* [Exercise description]: Lines from the one containing "Delete the first brand purchase condition" through the last line of the data are to be returned exactly, both ends included, minus any pictures.

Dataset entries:

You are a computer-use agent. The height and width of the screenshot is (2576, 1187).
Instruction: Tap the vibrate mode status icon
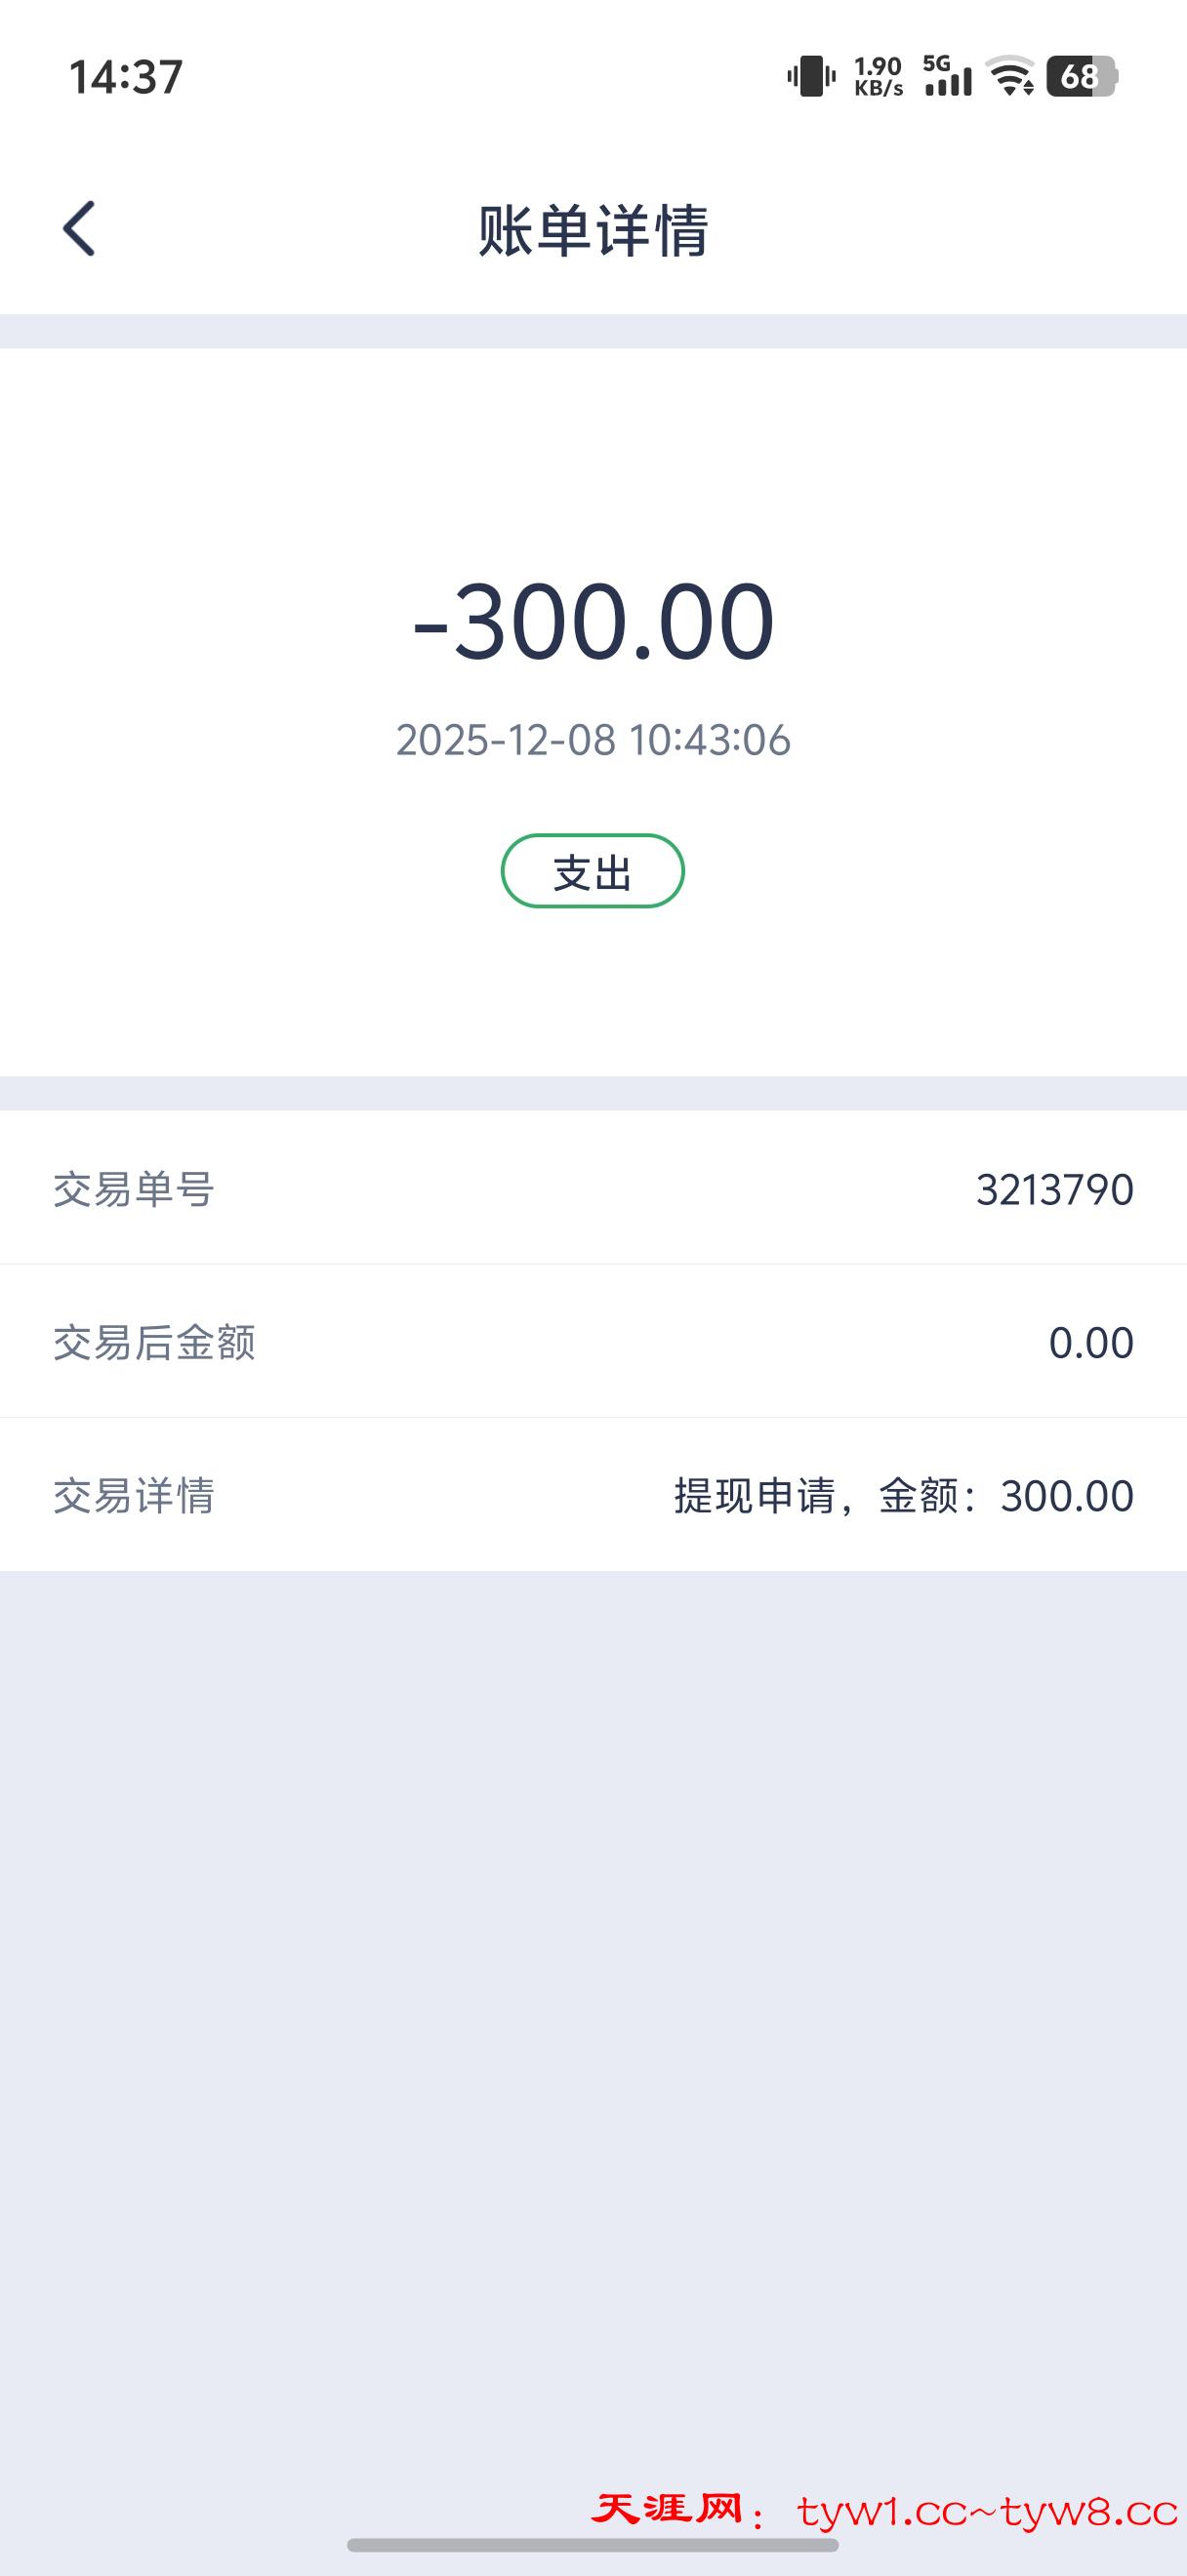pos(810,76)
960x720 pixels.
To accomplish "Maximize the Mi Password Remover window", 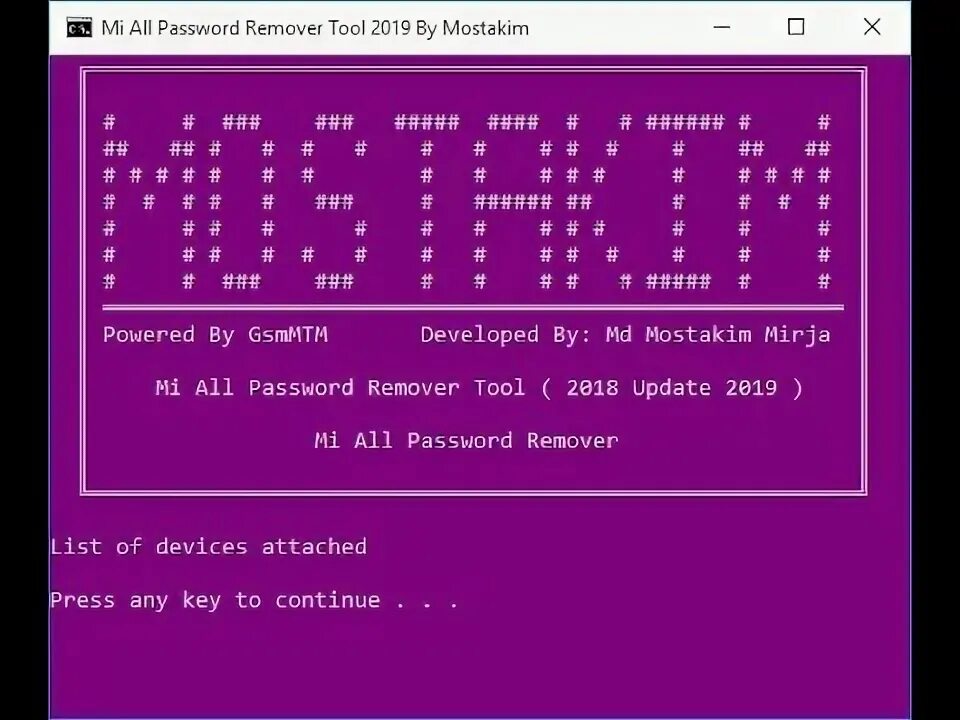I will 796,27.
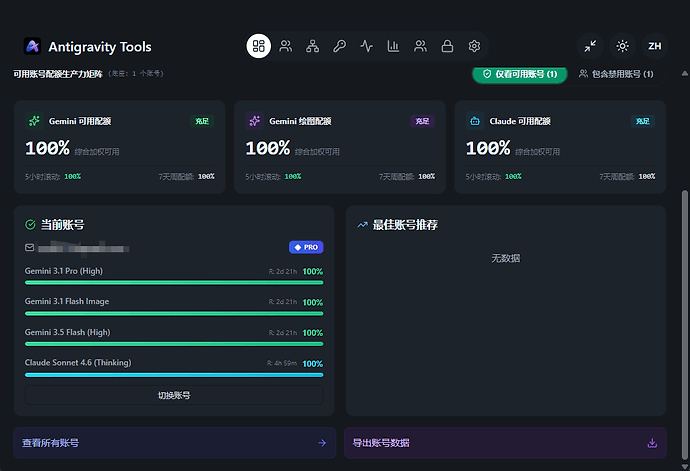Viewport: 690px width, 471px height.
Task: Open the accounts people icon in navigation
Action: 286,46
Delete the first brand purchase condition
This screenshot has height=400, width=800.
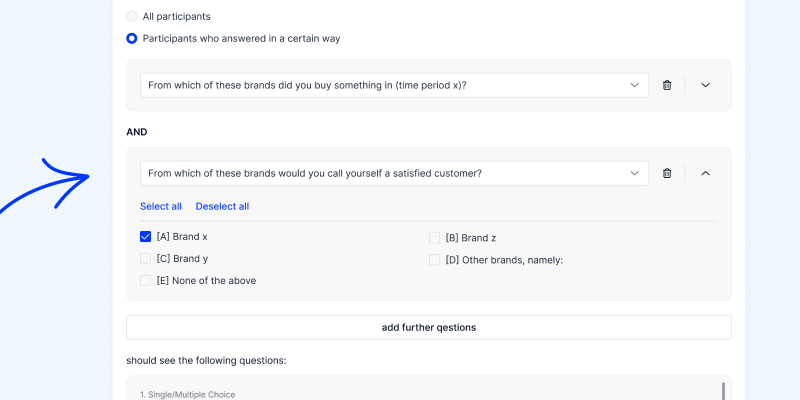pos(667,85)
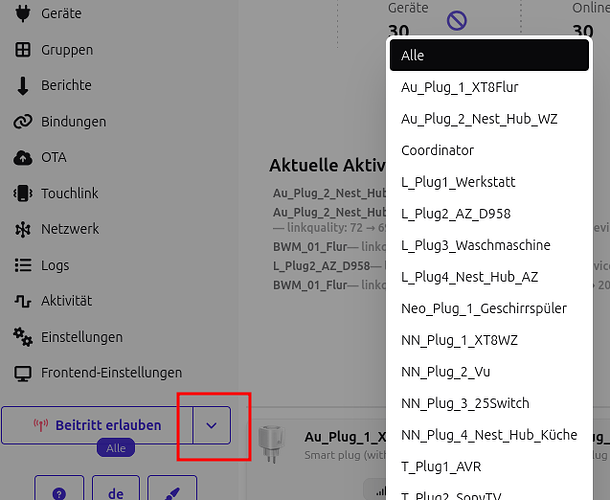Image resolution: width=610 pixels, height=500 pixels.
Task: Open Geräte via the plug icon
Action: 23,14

* [Answer]:
Delete the first brand purchase condition
This screenshot has height=400, width=800.
pos(667,85)
Image resolution: width=610 pixels, height=500 pixels.
Task: Open Geräte via the plug icon
Action: 23,14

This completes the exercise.